Eigentlich ist mir nicht danach, (r)auszugehen an diesem Wochenende. Statt nach Ausgehen und Rumstehen fühlt sich die Welt wieder nach Zuhausebleiben und Rumsitzen an, und das nicht nur wegen des trüben Novemberwetters. Ich schwanke gerade sehr zwischen der Vernunft, die von mir erwartet, meine Kontakte zu beschränken, wie es auch der scheidende Gesundheitsminister sowie der RKI-Chef wieder eindrücklich fordern, und dem Verlangen, noch mal aufzusaugen, was geht, bevor wieder nichts mehr geht.

Deswegen und weil ich hier schlecht darüber schreiben kann, wie ich stundenlang auf meine Raufasertapete starre, raffe ich mich am Freitag auf und fahre in die Kletterhalle. Möglichst früh, weil billiger und weniger los. Und tatsächlich: Die Menschen vor Ort lassen sich an einer Hand abzählen. Dennoch erscheint es mir immer noch seltsam, dass, sobald man die Wand erklimmt, ein Tragen des Mund-Nasen-Schutzes nicht mehr obligatorisch ist. Genießen kann ich das Ganze nicht so recht, besonders als sich die Halle nach einiger Zeit mit Kindergruppen füllt. „Ich wette, mindestens drei von den Kindern haben Corona“, sagt A. neben mir, während sie aus ihrer Tupperdose löffelt, die Maske unterm Kinn geparkt.
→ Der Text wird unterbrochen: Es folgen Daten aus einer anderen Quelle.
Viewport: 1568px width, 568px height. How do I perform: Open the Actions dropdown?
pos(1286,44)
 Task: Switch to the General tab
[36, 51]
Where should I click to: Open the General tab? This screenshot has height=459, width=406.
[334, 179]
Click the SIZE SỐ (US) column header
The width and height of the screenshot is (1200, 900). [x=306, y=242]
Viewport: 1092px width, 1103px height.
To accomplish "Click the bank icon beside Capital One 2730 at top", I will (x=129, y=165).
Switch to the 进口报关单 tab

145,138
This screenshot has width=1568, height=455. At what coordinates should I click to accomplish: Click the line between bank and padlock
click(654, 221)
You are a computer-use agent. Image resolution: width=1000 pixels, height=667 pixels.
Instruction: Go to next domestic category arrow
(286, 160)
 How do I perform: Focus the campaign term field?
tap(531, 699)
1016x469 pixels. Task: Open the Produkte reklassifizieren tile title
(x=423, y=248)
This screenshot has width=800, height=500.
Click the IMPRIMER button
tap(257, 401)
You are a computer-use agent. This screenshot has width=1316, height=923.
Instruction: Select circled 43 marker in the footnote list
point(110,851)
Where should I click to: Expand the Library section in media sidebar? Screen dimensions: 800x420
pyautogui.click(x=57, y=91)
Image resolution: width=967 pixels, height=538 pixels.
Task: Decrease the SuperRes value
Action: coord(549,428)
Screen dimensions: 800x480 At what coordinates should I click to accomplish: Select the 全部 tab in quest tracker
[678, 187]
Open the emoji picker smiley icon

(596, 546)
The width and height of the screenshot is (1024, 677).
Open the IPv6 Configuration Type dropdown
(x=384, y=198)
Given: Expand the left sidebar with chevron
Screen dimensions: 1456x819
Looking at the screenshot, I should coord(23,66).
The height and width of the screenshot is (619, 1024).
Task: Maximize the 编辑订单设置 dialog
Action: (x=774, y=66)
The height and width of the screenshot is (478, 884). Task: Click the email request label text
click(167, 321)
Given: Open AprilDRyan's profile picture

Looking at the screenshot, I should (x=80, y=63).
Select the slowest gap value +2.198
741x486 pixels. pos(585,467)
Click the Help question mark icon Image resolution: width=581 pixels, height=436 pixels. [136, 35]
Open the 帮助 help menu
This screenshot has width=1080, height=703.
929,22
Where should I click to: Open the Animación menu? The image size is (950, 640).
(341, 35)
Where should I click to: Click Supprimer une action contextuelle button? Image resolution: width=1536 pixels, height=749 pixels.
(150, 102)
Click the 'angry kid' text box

Die Bemerkung löst Unbehagen in mir aus und ich merke, wie viel angespannter und unkonzentrierter ich danach bin. Da ist es wieder, das Gefühl einer lauernden Gefahr, das mich nun schon seit knapp 21 Monaten immer wieder überfällt. Ich bin mütend, denke ich und krame diesen Coronaneologismus wieder aus den Untiefen meines Bewusstseins.

Stimmungstechnisch – und auch weil die Vernunft es ja sagt, – will ich eigentlich zu Hause sitzen und mich vor den Viren dieser Welt verstecken. Doch sobald ich alleine in meinen vier Wänden sitze, werde ich unruhig – tigere und kippele herum, wie der Zappel-Philipp aus Heinrich Hoffmanns „Struwwelpeter“.

„Irgendwann fängt man an, die Wände zu hassen, die einen haben leiden sehen“, sagt Cornelius Schwalm in seiner Rolle des Edward Broderick, einem Baumwollplantagenbesitzer im Theaterstück „Süden“, und ich fühle es sehr. Als Gastspiel von Les Théâtres de la Ville de Luxembourg ist „Süden“ gerade im Deutschen Theater zu sehen. Ich habe P. überredet mitzukommen und da sitzen wir nun zwischen lauter anderen Mas­ken­trä­ge­r*in­nen (hier muss man den MNS inzwischen auch am Platz aufbehalten), von denen einige vor sich hin husten.

Links vorne im Bühnenbild (von Marie-Luce Theis) steht ein riesiges Einmachglas mit eingelegten Gewürzgurken. Ich spüre meinen Magen grummeln. Die Gurken faszinieren mich, auch wenn ich nicht ganz verstehe, warum sie für die Adaption von Julien Greens Stück wichtig sind. Es scheint, als würde von den Charakteren immer dann tief ins Glas gegriffen und nach einer Gurke geangelt, wenn deren Verzweiflung besonders stark ist.

Das 1953 erschienene und heute von Thierry Mousset inszenierte „Süden“ spielt in der Nacht vor Beginn des amerikanischen Sezessionskriegs (1861−1865) auf einer fiktiven Baumwollplantage in den Südstaaten der USA. Hier prallt die Welt des aufgeklärten Nordens auf die des gegenteiligen Südens, je­de*r beansprucht eine Wahrheit für sich, die gesellschaftlich geprägt sowie individuell gefärbt ist. Oberflächlich drehen sich die Dialoge um Religion, Rassismus (der hier natürlich noch nicht benannt wird) und Krieg, doch eigentlich sind alle in erster Linie maßlos überfordert. Sie warten auf eine Katastrophe, vor der (heute würde man sie vermutlich so nennen) Ex­per­t*in­nen warnten – wiederholt warnten, und fürchten sich dabei vor der Zukunft und den eigenen Gefühlen. Es kommt mir alles so bekannt vor, dass ich lachen könnte, wäre es nicht zum Verzweifeln.

Nach dem Stück beschließe ich, erst mal nicht mehr auszugehen. Stattdessen werde ich wieder zu Hause bleiben und rumsitzen. Vielleicht hamstere ich mir vorsichtshalber noch ein paar Gläser Gewürzgurken. Schaden kann’s nicht.